Resta incerta e vacillante la posizione del governo sudafricano sulla questione del mandato di cattura emesso dalla Corte penale internazionale (Cpi) nei confronti di Vladimir Putin. Misura che dovrebbe scattare qualora il presidente della Federazione russa, accusato di crimini di guerra, mettesse piede in Sudafrica dove è atteso insieme agli altri capi di stato del BRICS (Brasile, Russia, India, Cina, Sudafrica) per il 15° vertice dell’organizzazione, che si terrà dal 22 al 24 agosto a Johannesburg.
Il Sudafrica, stato membro della Cpi, con l’obbligo di fare arrestare il presidente russo, non ha ancora preso una decisione al riguardo.

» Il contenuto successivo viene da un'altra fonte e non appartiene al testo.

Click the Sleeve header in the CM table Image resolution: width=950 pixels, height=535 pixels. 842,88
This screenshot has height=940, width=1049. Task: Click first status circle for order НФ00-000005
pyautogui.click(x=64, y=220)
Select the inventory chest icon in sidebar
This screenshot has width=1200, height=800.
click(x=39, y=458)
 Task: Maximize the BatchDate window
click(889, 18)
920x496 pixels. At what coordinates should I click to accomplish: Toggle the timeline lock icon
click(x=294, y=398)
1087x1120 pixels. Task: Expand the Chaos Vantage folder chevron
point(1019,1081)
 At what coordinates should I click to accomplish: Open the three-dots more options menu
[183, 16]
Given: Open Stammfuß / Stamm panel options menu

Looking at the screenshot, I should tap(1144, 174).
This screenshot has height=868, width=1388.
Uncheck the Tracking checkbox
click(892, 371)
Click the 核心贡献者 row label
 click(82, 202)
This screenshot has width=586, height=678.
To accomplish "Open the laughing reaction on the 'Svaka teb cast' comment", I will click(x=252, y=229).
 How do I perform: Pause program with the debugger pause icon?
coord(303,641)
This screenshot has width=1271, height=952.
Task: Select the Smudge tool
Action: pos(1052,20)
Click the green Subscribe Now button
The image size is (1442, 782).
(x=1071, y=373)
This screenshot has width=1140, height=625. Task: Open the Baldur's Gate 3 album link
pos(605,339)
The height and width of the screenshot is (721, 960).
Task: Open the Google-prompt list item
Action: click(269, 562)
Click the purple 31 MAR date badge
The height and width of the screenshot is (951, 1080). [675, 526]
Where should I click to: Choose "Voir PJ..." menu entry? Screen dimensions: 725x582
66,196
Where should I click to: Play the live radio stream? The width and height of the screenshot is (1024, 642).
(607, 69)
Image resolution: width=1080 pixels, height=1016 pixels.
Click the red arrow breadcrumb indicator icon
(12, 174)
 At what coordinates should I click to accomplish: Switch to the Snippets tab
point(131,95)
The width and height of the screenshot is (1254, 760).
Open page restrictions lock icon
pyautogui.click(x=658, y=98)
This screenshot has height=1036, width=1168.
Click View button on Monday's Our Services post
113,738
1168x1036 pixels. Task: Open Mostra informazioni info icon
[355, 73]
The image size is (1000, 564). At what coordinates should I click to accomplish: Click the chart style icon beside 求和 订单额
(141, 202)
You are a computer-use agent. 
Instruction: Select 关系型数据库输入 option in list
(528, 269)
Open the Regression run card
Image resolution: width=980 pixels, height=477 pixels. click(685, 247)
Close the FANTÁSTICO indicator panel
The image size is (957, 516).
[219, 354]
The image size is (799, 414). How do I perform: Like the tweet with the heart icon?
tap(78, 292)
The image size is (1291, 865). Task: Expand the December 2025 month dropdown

Due settimane fa ha destato scalpore l’annuncio del presidente Cyril Ramaphosa e dell’African National Congress (Anc) con cui si dichiarava l’intenzione del Sudafrica di ritirarsi dalla Cpi, a distanza di pochi mesi dalla decisione, presa nel dicembre scorso dall’assemblea elettiva del partito, di rimanere a farne parte.
Marcia indietro
Nel giro di poche ore dall’annuncio, il presidente e l’Anc hanno fatto marcia indietro, affermando che il ritiro sarebbe la soluzione ultima se altre opzioni dovessero fallire.
La settimana scorsa, il ministro della giustizia, Ronald Lamola ha dichiarato che il governo sta valutando varie opzioni tra cui la possibilità di emendare l’attuazione dello Statuto di Roma (1998) su cui si basa la Corte penale internazionale. In linea con il diritto consuetudinario internazionale (Customary Law) – secondo Lamola – il governo nazionale ha il potere di sospendere l’esecuzione dello Statuto nel caso in cui fosse evidente che non è nell’interesse della nazione.
Esperti in materia hanno espresso il dubbio che la modifica riguardante l’applicazione dello Statuto possa realizzarsi in tempo prima del vertice BRICS. Sembra invece più probabile, secondo alcuni analisti, che il vertice possa tenersi in un’altra nazione.
I tentativi in corso
Nel frattempo pare siano in corso colloqui tra Sudafrica e rappresentanti del governo russo nel tentativo di convincere Mosca ad accettare un vertice “ibrido”, in cui Putin parteciperebbe in maniera virtuale tramite canali digitali con gli altri capi di stato in presenza. Ma l’iniziativa sembra abbia scarsa possibilità di successo: gioverebbe poco all’immagine di Putin e richiederebbe una buona dose di umiltà da parte dell’uomo del Cremlino che finora non ha dimostrato di averne.
Intervenendo il 2 maggio durante una visita di stato del presidente finlandese Sauli Niinistö, Cyril Ramaphosa ha affermato che la questione del mandato di cattura «è oggetto di esame e discussione e che quando la faccenda sarà finalizzata, sarà resa pubblica la nostra posizione su tutto ciò».
Mentre il governo nazionale stenta a trovare una posizione su come comportarsi nel caso di un’eventuale visita di Vladimir Putin in Sudafrica, Alan Winde – governatore della Provincia del Capo Occidentale e membro del partito di opposizione Alleanza democratica (Da) – non ha dubbi. Ha fatto sapere che se «Putin dovesse mettere piede nella nostra Provincia, lo faremo arrestare dai funzionari del nostro Piano di avanzamento delle forze dell’ordine (Leap), utilizzando i nostri fondi».
Il tempo stringe e il governo dovrà dare risposta alla Cpi. E trovare una soluzione dignitosa per non ripetere l’imbarazzante episodio della fuga dal paese nel giugno 2015 dell’allora presidente del Sudan Omar El-Bashir, anche lui ricercato dalla Cpi per crimini di guerra, mentre era in Sudafrica per un vertice dell’Unione Africana.